Oder eine Naturgewalt.
Sein Blick glitt zum Haustisch der Slytherin. Seine Schlangen diskutieren aufgeregt. Die jüngsten Ereignisse waren für alle Schüler das Hauptthema auf den Fluren, doch seine Slytherin betraf es ganz besonders. Sein Blick glitt zu dem Jungen, den die Welt als Harry Potter kannte. Lord Slytherin wirkte blass und müde, doch das waren die einzigen Zeichen, die davon kündeten, was er in so kurzer Zeit an enormen Leistungen vollbracht hatte. Der Junge, der keiner war, hatte den Kopf leicht schräg geneigt, und lauschte interessiert den Erzählungen seiner Mitschüler, während er sich seinerseits eine große Tasse mit schwarzem Tee einverleibte. Als hätte er Snapes Blick gespürt, blickte er auf und ihre Blicke trafen sich. Kurzentschlossen erhob sich Snape und rauschte unheilverkündend auf den Tisch der Slytherin zu. "Mr. Potter", sagte er eisig. "Wenn Sie mir bitte folgen möchten?"

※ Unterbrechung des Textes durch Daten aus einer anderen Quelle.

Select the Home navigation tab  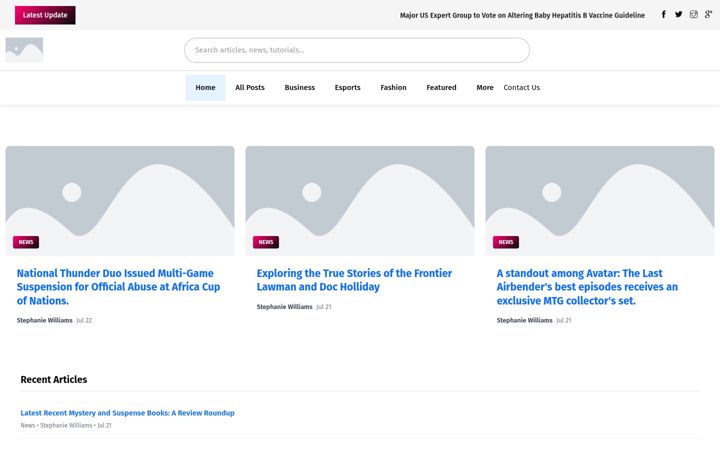click(x=205, y=87)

Seine Schlangen tauschten unsichere Blicke. Harry lächelte ihnen beruhigend zu, bevor er sich erhob. "Natürlich, Professor."
Snape führte den Gründer seines Hauses in einen leeren Korridor und wirkte einen Anti-Abhörzauber über sie. "Meinen Glückwunsch", sagte er schließlich. "Ich nehme an, Sie sind zufrieden, mit dem Verlauf der Ereignisse?"
Grüne Augen blitzten undurchschaubar. "Durchaus, Severus."
"Wie Sie die Gleichberechtigung der magischen Geschöpfe genutzt haben, um jeglichen Widerstand zu beseitigen, der einer Legalisierung der dunklen Magie im Wege stehen könnte, ist in der Tat beachtlich."
Lord Slytherin lächelte. "Wer sagt denn, dass es mir allein um die Legalisierung der dunklen Magie ging, Severus?"
Der Tränkemeister blinzelte. "Etwa nicht?"
Schmunzelnd schüttelte Lord Slytherin den Kopf. "Ich muss zugeben, dass es mir in der Tat ein Anliegen war, meine eigene Kunst frei ausüben zu können. Noch dringlicher war natürlich die Notwendigkeit, Voldemort seine Anhänger abspenstig zu machen. Aber von ebensolcher Wichtigkeit... war von Anfang an die Gleichberechtigung der magischen Geschöpfe. "Lord Slytherin lächelte zufrieden. "Heutzutage nennt man das zwei Fliegen mit einer Klappe schlagen, wenn ich mich nicht irre?"
Severus starrte seinen Mentor fassungslos an.
"Wo wir gerade ein Gespräch unter vier Augen führen..." Der Gründer Hogwarts griff in die Tasche seines Umhangs und holte ein gutes Dutzend magisch verkleinerter Bücher hervor.
Snape vergrößerte eines und wog es prüfend in der Hand. "Schutzzauber?"
"Schutzzauber, von denen Voldemort nichts weiß und die er deshalb nicht brechen kann. Sie sind so alt, dass Sie schon lange der Vergessenheit anheim gefallen sein sollten. Sei doch so gut und verteile sie unter deinen weniger entschlossenen Freunden."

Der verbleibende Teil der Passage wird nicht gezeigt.